▸ Given records:

— start —

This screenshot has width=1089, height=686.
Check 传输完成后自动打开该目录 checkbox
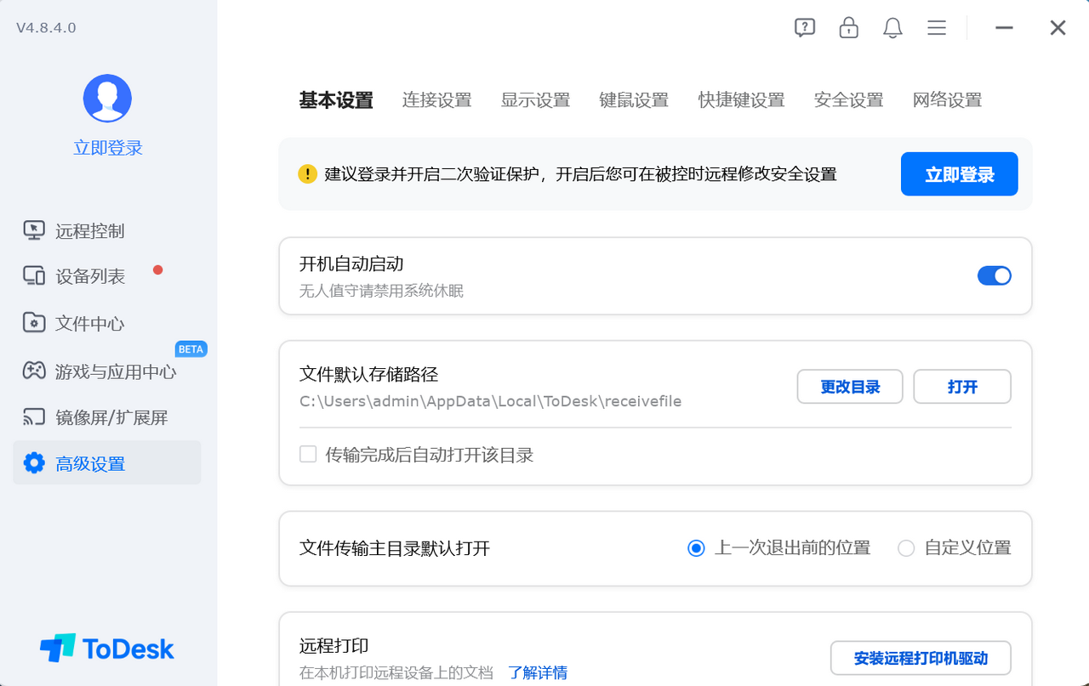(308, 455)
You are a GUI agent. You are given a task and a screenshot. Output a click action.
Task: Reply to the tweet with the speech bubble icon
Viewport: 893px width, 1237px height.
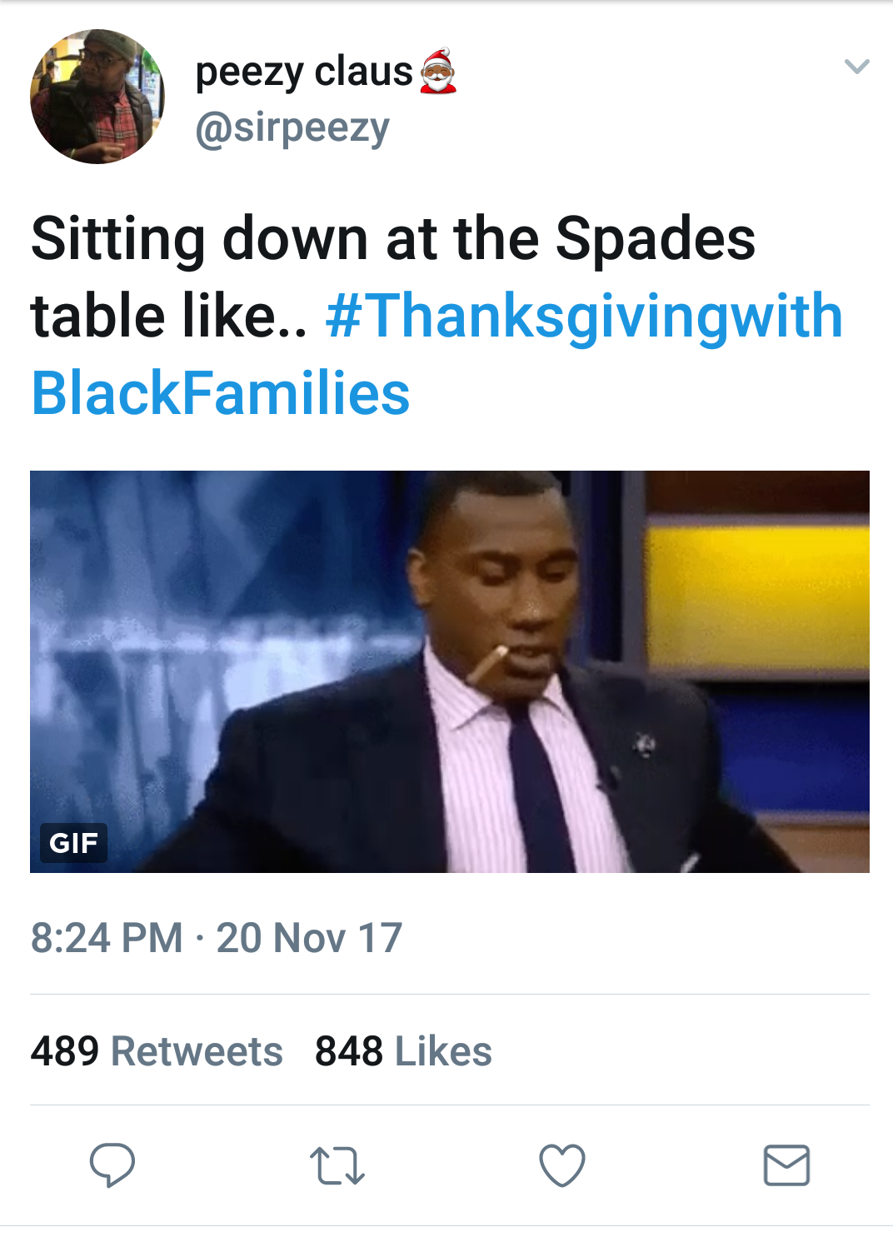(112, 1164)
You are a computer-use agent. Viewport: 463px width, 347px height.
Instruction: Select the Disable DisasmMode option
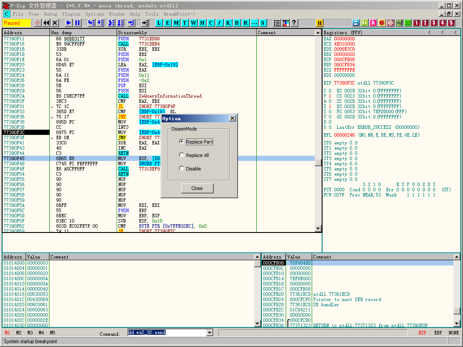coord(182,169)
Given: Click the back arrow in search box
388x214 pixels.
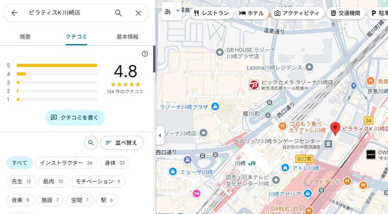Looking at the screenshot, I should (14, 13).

— end —
— start —

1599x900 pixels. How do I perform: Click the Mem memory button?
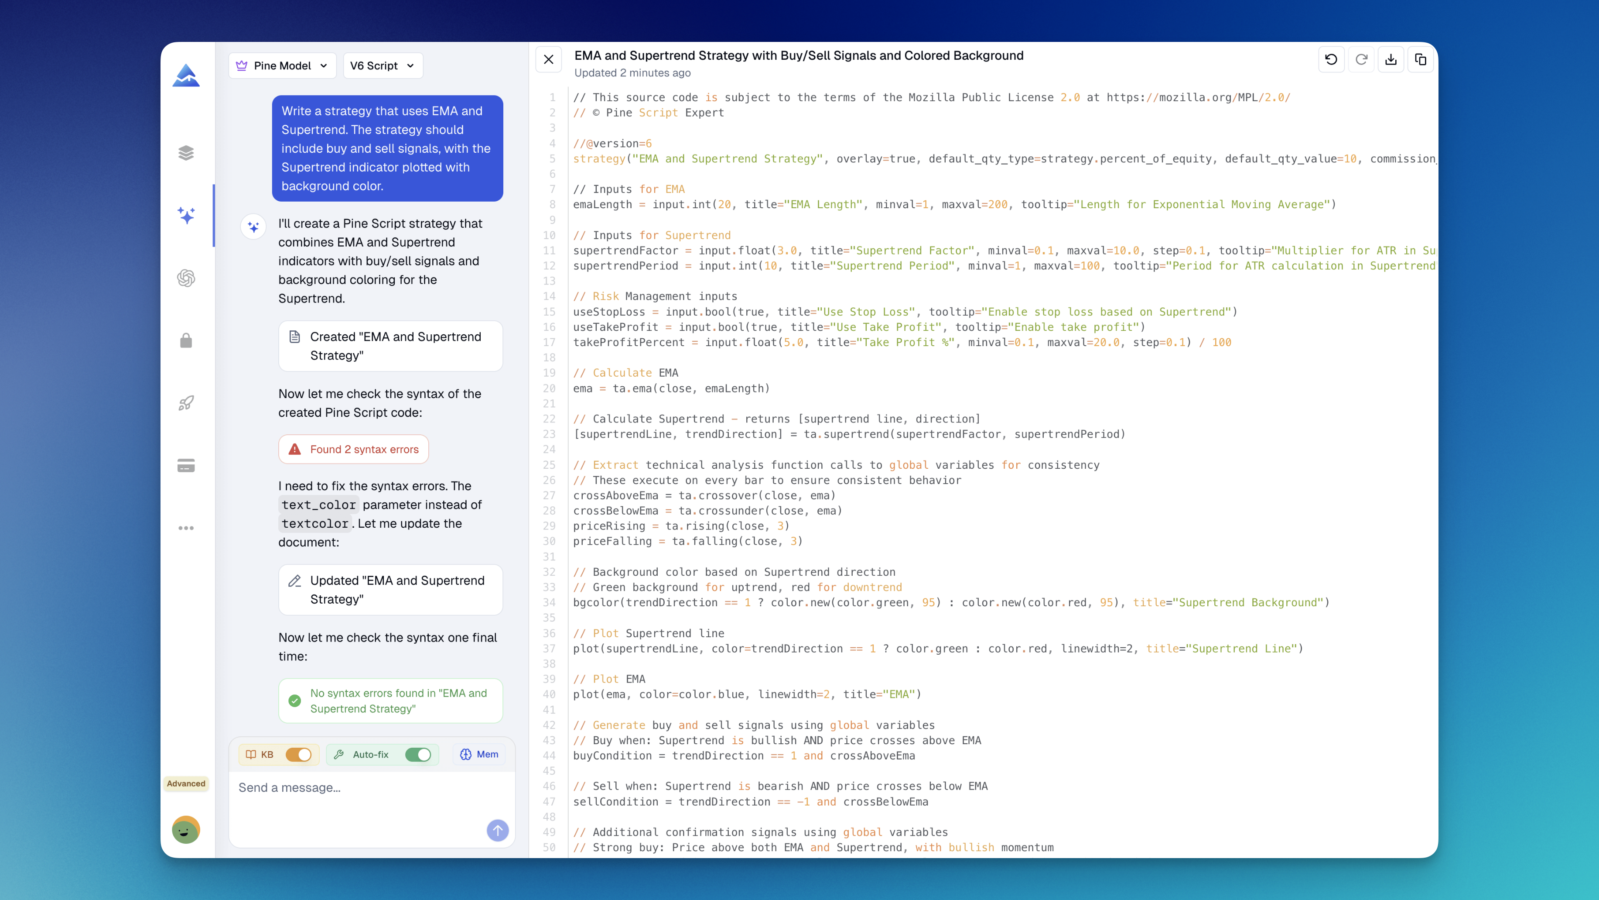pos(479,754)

— end —

▸ Given exercise: Begin at the line that has "This screenshot has width=1089, height=686." and stop after the line that has "Looking at the screenshot, I should (14, 13).", reproducing every line in between verbatim. Leave the pictures out of your answer.

▸ Exercise answer:
This screenshot has width=1089, height=686.
Check 传输完成后自动打开该目录 checkbox
(308, 455)
You are a GUI agent. You are given a task and a screenshot. Output a click action.
Task: Reply to the tweet with the speech bubble icon
Viewport: 893px width, 1237px height.
(112, 1164)
You are a computer-use agent. Viewport: 463px width, 347px height.
Instruction: Select the Disable DisasmMode option
coord(182,169)
Given: Click the back arrow in search box
388x214 pixels.
Looking at the screenshot, I should (14, 13).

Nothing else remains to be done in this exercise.